Heat Release Rate of a Burning PoolMass flux × heat of combustion × area

What this calculates

This sheet uses the mass burning rate (or flux) of a fuel item in combination with its heat of combustion and surface area to compute a heat release rate. This allows us to figure out a heat release rate for a fuel package when we don’t have the luxury of burning it under an oxygen consumption calorimeter.

How to use it

This spreadsheet gives a quick way of determining the heat release rate from a preset list of fuel items. If the item is in the list, you can quickly get a fire size based on the area of burning; if it is not on the list, you’d need to look up the effective heat of combustion and mass burning flux and multiply as shown in the equation below.

Calculate the area of the burning surface (see “discussion” below”) and enter that into the yellow cell in the top block. The heat release rate will be calculated and shown below it. For convenience, I’ve also provided a simple calculation for determining the area of a circle.

Variables

Q
Heat release rate [kW]
m″
Mass burning flux [g/m²·s]
A
Burning surface area [m²]
ΔH_c
Effective heat of combustion [kJ/g]

Equations

$$ Q = m \, A \, \Delta H_c $$HRR from mass flux × area × effective heat of combustion (Quintiere eq. 6-2)

Discussion

This sheet provides a quick way to figure out a maximum likely heat release rate for a pile/pool of burning fuel without taking into account any limiting factors such as ventilation.

For the area of the fuel, you should use the surface area of a pool fire. Or if the fuel is more three-dimensional (a stack of wood) you should use the burning surface area, which might involve the top of the pile as well as the sides.

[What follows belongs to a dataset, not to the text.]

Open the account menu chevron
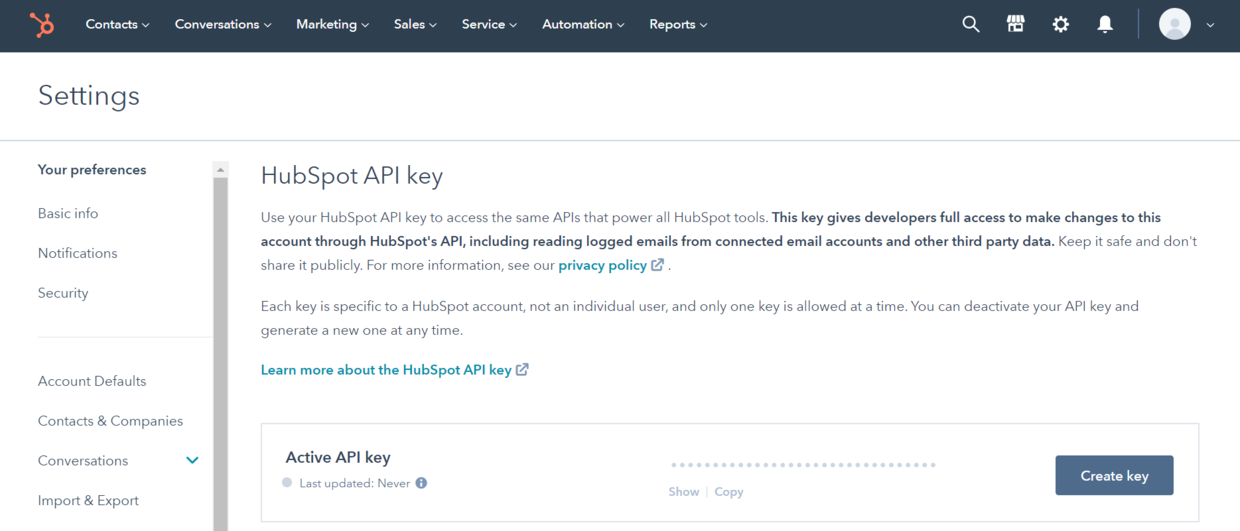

Remember that there is a slight difference between total heat of combustion and effective heat of combustion. Total heat of combustion is an almost perfect amount of energy squeezed out of a material in a laboratory test. Effective heat of combustion is more realistic for real world fires where there is some unburned stuff left over. This spreadsheet uses effective heat of combustion. If all you can find for a material is total heat of combustion that is ok too, just keep in mind that you may be overestimating the heat release rate by a bit in that case.

Worked example

Example 1

Calculate the heat release rate for a circular pool of gasoline that has a radius of 2 meters.

First, figure out the surface area of the pool. The area of a circle is πr2, with a radius of 2 meters that would give an area of 12.6 m2.

Enter 12.6 into the top yellow cell and choose “gasoline” from the dropdown menu. The answer should be 30,284 kW, or just over 30 MW.

Example 2

A wood pile is 5 meters long, 1 meter wide and 2 meters tall. A witness reports seeing the woodpile engulfed in flames on all sides, from about the mid-height of the pile. Calculate the heat release rate for this fire.

The burning surface area of the wood, as reported by the witness, would be the top of the pile and half the height of each end of the pile and each side:

Top = 5 x 1 = 5m2

Ends of pile = 1 x 2/2 = 1m2 x two ends = 2m2

Sides of pile = 5 x 2/2 = 5m2 x two sides = 10m2

Total burning surface area = 5 + 2 + 10 = 17m2

Enter 17 into the top yellow cell and choose “wood” from the dropdown menu. The answer should be 2,618 kW (2.6 MW).

References

  1. Quintiere, J. G., Principles of Fire Behavior, Chapter 6, eq. 6-2.
  2. Effective heat of combustion — Quintiere, Table 6-3.
  3. Maximum burning flux — Quintiere, Table 6-2.